▸ Work to complete: Please reproduce exactly the lines from the start of the records through the one containing "Select the Meters radio button", and nothing more.

(Task input)

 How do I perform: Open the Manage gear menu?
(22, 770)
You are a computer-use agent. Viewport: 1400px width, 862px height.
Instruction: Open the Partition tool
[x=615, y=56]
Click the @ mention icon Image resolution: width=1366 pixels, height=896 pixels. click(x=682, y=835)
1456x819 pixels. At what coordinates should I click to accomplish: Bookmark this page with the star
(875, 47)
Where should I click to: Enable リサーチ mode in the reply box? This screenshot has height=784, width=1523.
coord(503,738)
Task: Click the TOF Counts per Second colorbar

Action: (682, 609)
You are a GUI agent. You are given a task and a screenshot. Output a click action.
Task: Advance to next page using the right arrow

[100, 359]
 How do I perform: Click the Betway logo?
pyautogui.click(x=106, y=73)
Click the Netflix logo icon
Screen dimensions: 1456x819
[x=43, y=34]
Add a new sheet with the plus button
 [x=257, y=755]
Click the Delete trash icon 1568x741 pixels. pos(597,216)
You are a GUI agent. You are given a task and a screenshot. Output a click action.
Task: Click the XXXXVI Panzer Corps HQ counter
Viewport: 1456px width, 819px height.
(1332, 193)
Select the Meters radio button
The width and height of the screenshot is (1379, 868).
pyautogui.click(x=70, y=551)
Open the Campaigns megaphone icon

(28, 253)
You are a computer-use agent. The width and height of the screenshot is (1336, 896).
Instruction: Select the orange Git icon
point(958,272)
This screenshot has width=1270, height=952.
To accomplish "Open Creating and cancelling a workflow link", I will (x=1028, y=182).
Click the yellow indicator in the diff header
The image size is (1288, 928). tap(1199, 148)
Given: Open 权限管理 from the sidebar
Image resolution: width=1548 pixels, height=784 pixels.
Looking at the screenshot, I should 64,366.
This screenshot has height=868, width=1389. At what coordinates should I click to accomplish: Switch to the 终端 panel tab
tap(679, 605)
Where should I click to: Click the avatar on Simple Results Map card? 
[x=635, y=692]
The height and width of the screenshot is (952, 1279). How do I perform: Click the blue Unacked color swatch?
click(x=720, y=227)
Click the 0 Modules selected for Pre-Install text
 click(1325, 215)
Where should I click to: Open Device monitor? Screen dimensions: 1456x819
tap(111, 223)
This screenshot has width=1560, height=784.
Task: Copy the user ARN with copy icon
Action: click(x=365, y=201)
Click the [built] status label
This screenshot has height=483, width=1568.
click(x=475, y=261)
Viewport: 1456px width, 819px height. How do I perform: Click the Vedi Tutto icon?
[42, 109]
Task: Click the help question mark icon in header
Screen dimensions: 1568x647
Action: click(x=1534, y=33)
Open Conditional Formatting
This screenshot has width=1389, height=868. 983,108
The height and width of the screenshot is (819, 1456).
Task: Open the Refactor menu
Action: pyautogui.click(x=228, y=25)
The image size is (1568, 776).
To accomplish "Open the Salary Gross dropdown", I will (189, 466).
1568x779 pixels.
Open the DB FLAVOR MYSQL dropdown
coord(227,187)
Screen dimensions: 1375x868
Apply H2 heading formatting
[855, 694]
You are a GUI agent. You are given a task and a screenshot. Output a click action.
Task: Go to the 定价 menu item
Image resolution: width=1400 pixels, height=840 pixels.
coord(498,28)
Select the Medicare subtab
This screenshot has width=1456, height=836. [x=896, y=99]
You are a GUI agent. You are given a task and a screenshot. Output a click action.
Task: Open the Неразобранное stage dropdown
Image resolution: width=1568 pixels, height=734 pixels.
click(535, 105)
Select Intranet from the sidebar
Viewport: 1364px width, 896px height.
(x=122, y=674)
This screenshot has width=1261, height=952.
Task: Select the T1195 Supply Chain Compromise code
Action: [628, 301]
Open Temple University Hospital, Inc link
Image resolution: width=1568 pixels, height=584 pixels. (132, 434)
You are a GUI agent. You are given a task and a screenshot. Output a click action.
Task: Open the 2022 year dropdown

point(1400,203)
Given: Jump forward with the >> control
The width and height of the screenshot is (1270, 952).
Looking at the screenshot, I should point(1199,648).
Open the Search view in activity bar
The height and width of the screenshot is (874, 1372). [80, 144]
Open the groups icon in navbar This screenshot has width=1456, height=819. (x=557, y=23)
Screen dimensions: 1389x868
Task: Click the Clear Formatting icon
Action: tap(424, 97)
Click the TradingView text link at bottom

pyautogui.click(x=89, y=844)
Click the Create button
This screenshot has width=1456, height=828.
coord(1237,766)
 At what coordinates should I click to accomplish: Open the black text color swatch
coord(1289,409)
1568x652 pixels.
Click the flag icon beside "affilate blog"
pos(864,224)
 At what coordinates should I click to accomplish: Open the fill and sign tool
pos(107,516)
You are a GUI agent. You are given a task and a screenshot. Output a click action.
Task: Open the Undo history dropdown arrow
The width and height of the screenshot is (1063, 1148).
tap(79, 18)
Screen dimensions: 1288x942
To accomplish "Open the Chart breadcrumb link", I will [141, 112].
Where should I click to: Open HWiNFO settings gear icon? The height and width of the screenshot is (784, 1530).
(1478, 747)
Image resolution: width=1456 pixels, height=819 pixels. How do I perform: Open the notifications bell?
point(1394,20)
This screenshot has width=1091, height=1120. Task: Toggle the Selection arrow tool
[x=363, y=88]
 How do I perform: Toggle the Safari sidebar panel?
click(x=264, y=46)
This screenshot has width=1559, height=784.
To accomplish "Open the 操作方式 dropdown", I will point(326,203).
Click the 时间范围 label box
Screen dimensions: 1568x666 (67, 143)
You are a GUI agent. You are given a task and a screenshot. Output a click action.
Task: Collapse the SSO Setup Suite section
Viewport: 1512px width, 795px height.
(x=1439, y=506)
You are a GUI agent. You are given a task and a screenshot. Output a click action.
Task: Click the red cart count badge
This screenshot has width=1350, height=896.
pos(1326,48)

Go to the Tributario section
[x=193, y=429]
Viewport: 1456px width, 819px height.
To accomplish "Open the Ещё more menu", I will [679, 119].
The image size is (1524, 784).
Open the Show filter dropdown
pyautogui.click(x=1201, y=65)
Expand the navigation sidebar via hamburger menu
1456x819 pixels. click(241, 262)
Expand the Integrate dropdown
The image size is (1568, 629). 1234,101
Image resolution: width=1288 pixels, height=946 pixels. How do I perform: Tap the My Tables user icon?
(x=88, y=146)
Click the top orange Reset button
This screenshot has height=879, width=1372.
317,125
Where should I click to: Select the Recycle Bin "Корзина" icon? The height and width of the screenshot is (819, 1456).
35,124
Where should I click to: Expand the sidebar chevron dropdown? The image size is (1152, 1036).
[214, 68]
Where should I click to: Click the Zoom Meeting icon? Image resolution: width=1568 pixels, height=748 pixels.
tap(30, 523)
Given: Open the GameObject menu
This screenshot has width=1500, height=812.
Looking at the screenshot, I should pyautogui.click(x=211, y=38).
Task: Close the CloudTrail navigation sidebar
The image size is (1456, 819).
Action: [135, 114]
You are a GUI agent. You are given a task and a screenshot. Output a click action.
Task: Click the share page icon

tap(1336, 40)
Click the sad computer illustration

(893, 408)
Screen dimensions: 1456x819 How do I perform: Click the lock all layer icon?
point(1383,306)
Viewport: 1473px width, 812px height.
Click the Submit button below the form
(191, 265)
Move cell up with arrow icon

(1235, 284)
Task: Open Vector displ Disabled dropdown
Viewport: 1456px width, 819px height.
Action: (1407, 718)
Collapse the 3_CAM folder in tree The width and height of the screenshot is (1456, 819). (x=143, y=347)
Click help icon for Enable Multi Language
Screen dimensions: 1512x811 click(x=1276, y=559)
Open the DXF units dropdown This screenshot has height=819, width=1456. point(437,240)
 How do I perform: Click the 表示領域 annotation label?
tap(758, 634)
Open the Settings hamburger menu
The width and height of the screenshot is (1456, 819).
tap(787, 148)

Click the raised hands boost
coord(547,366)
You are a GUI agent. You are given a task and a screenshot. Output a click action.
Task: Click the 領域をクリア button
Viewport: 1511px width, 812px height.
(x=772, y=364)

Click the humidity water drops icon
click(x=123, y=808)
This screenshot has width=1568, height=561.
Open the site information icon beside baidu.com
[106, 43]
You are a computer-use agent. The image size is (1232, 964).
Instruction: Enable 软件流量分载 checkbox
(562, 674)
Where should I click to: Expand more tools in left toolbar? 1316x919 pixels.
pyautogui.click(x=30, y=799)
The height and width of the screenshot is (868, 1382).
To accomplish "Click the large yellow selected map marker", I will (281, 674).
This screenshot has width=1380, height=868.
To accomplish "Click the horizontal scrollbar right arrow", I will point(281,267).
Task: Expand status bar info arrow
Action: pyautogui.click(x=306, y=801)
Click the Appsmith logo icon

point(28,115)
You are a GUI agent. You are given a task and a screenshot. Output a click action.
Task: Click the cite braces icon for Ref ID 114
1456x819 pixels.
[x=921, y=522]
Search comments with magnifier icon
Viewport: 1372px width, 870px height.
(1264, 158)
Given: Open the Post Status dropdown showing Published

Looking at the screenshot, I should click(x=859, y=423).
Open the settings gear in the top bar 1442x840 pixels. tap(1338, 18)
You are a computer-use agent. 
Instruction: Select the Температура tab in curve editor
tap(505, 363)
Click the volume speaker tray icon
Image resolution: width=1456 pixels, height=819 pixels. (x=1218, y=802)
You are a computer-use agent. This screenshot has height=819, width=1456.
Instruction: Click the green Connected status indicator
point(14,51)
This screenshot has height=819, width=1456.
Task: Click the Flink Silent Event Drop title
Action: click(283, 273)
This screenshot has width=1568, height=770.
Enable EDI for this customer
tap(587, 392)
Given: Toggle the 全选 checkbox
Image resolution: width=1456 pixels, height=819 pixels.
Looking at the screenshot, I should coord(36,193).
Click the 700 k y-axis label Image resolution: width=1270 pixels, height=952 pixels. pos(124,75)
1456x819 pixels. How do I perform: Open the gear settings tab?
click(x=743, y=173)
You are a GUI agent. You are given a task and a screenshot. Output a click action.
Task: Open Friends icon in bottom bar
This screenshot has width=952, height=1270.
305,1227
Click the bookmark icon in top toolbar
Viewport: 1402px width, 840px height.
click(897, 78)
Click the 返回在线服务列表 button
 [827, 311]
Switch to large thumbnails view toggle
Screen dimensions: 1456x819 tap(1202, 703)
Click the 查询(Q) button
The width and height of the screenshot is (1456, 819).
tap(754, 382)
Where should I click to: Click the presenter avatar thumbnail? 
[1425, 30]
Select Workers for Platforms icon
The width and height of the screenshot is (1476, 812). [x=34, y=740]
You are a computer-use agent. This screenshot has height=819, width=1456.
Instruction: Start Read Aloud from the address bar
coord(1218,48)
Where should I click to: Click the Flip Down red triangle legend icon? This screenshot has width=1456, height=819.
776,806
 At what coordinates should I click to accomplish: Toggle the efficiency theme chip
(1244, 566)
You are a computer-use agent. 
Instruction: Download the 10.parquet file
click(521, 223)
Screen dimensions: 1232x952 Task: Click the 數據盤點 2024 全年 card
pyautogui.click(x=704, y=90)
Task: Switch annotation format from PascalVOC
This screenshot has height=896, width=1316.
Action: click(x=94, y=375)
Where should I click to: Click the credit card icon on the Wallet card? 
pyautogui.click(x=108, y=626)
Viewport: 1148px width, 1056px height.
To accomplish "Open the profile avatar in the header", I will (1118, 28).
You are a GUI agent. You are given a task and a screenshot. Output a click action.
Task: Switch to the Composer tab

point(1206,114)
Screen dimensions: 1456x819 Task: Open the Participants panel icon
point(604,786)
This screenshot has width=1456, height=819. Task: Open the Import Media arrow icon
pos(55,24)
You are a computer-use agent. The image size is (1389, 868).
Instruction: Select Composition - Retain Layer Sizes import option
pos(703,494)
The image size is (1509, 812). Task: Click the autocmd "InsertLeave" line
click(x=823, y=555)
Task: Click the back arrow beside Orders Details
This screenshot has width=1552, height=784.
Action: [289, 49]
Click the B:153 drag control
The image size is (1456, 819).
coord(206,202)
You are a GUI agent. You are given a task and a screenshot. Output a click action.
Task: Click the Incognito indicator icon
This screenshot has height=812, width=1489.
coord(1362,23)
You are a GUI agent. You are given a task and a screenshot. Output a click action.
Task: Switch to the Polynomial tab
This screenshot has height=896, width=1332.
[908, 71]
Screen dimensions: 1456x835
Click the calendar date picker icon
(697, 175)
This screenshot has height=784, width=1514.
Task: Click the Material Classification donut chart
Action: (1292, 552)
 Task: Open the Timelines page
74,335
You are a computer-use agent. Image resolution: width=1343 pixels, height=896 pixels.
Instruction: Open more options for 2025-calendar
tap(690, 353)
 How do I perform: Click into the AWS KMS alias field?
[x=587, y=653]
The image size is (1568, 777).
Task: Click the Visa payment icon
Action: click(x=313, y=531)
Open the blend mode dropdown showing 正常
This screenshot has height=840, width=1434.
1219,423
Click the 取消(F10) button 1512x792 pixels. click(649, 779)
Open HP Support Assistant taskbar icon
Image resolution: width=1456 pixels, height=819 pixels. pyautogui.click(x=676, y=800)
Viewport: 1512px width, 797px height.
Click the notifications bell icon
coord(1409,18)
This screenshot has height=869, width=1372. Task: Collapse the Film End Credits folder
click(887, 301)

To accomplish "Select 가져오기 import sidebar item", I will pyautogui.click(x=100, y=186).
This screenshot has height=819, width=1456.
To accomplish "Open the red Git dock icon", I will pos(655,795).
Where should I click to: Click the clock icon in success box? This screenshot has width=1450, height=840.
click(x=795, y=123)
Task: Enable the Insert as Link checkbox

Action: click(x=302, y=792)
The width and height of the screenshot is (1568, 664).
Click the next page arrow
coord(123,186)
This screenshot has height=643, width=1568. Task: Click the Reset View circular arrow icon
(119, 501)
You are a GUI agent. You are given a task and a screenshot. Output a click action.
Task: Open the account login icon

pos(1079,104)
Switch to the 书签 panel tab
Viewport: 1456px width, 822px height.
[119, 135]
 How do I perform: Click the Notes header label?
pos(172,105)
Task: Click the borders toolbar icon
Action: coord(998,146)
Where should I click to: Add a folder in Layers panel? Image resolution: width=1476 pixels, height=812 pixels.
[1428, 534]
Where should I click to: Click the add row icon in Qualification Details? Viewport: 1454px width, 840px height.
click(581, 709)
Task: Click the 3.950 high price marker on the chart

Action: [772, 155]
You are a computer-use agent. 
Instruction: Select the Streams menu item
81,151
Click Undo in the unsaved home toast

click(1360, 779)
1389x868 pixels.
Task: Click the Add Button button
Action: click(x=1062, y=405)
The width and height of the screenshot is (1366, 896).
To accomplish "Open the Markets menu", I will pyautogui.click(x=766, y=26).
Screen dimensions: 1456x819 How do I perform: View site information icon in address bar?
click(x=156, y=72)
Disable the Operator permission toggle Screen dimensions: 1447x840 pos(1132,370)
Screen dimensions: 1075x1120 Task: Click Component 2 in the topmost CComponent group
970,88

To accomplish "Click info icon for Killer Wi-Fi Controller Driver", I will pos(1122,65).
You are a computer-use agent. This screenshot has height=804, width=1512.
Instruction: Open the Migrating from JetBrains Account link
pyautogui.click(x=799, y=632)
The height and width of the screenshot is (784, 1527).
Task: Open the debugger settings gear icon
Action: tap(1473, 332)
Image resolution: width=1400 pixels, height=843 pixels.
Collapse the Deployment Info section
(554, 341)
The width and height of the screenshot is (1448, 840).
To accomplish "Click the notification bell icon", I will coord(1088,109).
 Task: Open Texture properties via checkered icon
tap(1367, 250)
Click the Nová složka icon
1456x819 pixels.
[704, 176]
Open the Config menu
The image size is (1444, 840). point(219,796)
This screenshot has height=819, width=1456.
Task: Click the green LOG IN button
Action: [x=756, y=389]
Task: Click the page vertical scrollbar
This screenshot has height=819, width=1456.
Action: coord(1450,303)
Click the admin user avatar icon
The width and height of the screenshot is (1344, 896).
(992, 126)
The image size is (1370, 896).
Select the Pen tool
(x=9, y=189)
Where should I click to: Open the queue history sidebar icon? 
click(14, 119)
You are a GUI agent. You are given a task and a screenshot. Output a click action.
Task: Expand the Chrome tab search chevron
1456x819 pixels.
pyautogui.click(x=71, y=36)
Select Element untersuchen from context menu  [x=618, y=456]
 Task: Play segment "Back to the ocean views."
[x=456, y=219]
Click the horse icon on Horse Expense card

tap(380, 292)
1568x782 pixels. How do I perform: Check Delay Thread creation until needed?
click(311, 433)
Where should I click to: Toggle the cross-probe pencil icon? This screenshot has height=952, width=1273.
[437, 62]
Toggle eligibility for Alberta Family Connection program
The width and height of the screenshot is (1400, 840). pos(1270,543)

(End Task input)

▸ Task answer:
 How do I perform: Open the Manage gear menu?
(22, 770)
You are a computer-use agent. Viewport: 1400px width, 862px height.
Instruction: Open the Partition tool
[x=615, y=56]
Click the @ mention icon Image resolution: width=1366 pixels, height=896 pixels. click(x=682, y=835)
1456x819 pixels. At what coordinates should I click to accomplish: Bookmark this page with the star
(875, 47)
Where should I click to: Enable リサーチ mode in the reply box? This screenshot has height=784, width=1523.
coord(503,738)
Task: Click the TOF Counts per Second colorbar

Action: (682, 609)
You are a GUI agent. You are given a task and a screenshot. Output a click action.
Task: Advance to next page using the right arrow

[100, 359]
 How do I perform: Click the Betway logo?
pyautogui.click(x=106, y=73)
Click the Netflix logo icon
Screen dimensions: 1456x819
[x=43, y=34]
Add a new sheet with the plus button
 [x=257, y=755]
Click the Delete trash icon 1568x741 pixels. pos(597,216)
You are a GUI agent. You are given a task and a screenshot. Output a click action.
Task: Click the XXXXVI Panzer Corps HQ counter
Viewport: 1456px width, 819px height.
(1332, 193)
Select the Meters radio button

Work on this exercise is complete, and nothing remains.